- [TASK BRIEF]
Reproduce the material that follows, please, but only from its first line to the line containing "Given: Turn on", inclusive.

- [DATA RECORDS]
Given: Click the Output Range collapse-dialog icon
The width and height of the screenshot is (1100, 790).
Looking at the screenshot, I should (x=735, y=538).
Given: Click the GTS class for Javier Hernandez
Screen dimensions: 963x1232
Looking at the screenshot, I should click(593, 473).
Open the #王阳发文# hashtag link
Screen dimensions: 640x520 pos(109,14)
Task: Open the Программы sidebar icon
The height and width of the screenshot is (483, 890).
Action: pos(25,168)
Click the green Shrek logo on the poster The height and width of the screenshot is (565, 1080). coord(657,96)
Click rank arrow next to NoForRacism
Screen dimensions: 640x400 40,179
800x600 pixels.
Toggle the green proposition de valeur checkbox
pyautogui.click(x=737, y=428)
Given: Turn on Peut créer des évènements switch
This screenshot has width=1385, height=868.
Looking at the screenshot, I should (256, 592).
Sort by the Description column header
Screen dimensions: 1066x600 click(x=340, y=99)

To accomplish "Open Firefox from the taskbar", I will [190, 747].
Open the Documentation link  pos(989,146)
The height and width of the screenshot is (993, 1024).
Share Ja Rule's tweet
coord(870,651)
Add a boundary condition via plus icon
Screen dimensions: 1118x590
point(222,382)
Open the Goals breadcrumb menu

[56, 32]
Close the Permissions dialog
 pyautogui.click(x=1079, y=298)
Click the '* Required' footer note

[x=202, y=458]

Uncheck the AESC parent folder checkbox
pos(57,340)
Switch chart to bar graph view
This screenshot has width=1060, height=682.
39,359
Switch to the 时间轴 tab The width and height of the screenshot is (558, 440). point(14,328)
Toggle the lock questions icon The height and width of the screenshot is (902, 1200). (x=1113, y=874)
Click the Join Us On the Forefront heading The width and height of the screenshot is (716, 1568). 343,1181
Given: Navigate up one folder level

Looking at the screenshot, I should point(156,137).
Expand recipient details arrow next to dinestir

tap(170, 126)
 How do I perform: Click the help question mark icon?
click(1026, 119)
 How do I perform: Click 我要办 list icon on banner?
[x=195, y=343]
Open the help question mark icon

- [ANSWER TO THIS PROBLEM]
Given: Click the Output Range collapse-dialog icon
The width and height of the screenshot is (1100, 790).
Looking at the screenshot, I should (x=735, y=538).
Given: Click the GTS class for Javier Hernandez
Screen dimensions: 963x1232
Looking at the screenshot, I should click(593, 473).
Open the #王阳发文# hashtag link
Screen dimensions: 640x520 pos(109,14)
Task: Open the Программы sidebar icon
The height and width of the screenshot is (483, 890).
Action: pos(25,168)
Click the green Shrek logo on the poster The height and width of the screenshot is (565, 1080). coord(657,96)
Click rank arrow next to NoForRacism
Screen dimensions: 640x400 40,179
800x600 pixels.
Toggle the green proposition de valeur checkbox
pyautogui.click(x=737, y=428)
Given: Turn on Peut créer des évènements switch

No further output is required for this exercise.